Vérité et mensonge
Au moment où Hitler prenait le pouvoir en Allemagne, fin janvier 1933, Fritz Gerlich, rédacteur en chef du journal catholique Der gerade Weg (« Le droit chemin ») écrivait ceci : « Le peuple allemand aura honte un jour qu’un chancelier allemand ait pu prononcer à haute voix un programme de gouvernement qui fasse une telle violence objective à la vérité. »
Pour avoir parlé à propos des discours d’Hitler et des nazis de « violence objective faite à la vérité », Fritz Gerlich sera mis à mort le 30 juin 1934 après 15 mois passés au camp de Dachau. Sa veuve recevra en guise d’avis de décès une boîte en carton contenant ses lunettes maculées de sang.
« Dans notre pays, écrivait Soljenitsyne à propos de l’Union soviétique, le mensonge est devenu non seulement une catégorie morale, mais aussi un pilier de l’État. » Dans ce pays, le premier précepte du KGB était le suivant : « Tout agent a un cerveau pour surveiller sa langue et dissimuler sa pensée. » Un certain Vladimir Poutine, jadis agent du KGB, a bien retenu la leçon. Et comme il a aujourd’hui en face de lui un Joe Biden dont on ne sait s’il dissimule sa pensée mais dont on est sûr qu’il ne surveille pas bien sa langue, la partie n’est pas égale entre les deux.
On aurait pu croire que le mensonge disparaîtrait avec le régime communiste : mais il n’a pas disparu car il s’accommode très bien du capitalisme, ce dernier se nourrissant de multiples mensonges et dissimulant le vol et le pillage pratiqués sur des millions de personnes derrière le mirage d’un partage des richesses qu’engendrerait mécaniquement la croissance économique.

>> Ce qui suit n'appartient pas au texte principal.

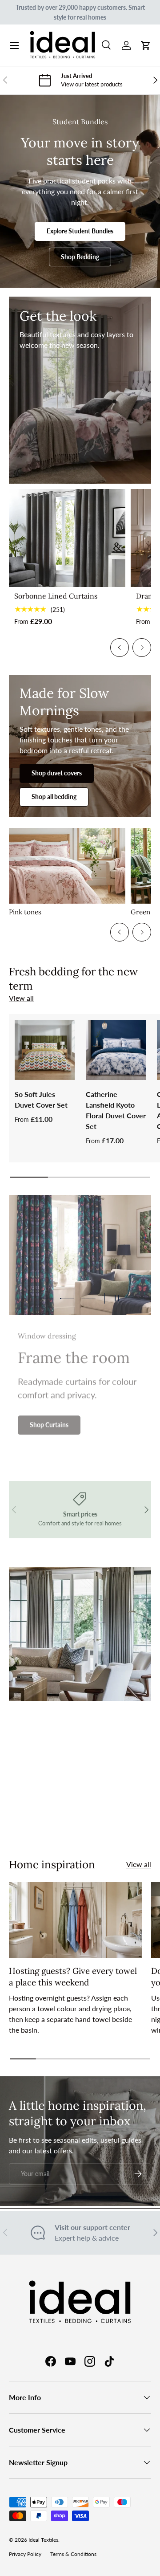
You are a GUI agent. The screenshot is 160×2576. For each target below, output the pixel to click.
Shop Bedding (80, 257)
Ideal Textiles (43, 2539)
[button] (146, 45)
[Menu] (14, 45)
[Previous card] (119, 647)
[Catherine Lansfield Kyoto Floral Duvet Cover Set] (116, 1050)
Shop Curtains (49, 1423)
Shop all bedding (54, 796)
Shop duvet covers (57, 773)
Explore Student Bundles (80, 231)
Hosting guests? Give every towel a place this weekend (73, 1976)
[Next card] (141, 647)
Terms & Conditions (73, 2554)
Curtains (45, 1818)
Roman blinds (107, 1818)
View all (21, 998)
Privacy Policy (25, 2554)
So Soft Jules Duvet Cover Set (41, 1099)
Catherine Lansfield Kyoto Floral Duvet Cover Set (116, 1110)
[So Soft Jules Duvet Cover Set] (45, 1050)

L’éducation à la vérité, c’est-à-dire à ne pas pactiser avec le mensonge et à en assumer les conséquences, est la pierre d’attente de toute vie morale : l’essentiel de l’éducation est donc d’apprendre à ne pas mentir. Car le mensonge ne constitue pas une faute morale parmi d’autres, mais une faute qui pervertit la conscience et qui blesse la dignité humaine.

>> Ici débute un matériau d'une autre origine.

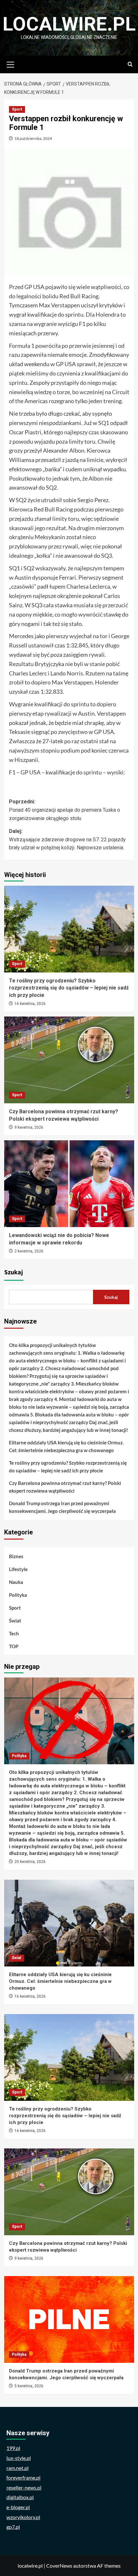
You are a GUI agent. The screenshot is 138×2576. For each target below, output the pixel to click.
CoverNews (59, 2565)
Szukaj (13, 1272)
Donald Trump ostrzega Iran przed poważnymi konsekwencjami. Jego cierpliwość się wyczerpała (62, 1507)
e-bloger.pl (18, 2507)
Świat (15, 1620)
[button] (10, 64)
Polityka (18, 1595)
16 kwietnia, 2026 (30, 1003)
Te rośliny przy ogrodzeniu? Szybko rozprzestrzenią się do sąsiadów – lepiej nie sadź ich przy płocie (69, 988)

La guerre est toujours quelque chose de terrible. La guerre justifiée par des mensonges, comme c’est le cas la plupart du temps, ajoute une mort spirituelle aux morts humaines qu’elle entraîne. C’est pourquoi il est si difficile de se relever d’une guerre : il ne suffit pas d’enterrer les morts, il ne suffit pas de rebâtir les villes, il faut aider l’humanité à croire à nouveau en elle-même. Et c’est le défi le plus difficile à relever quand elle a montré jusqu’où peut aller sa capacité de se mentir sur ses pires comportements.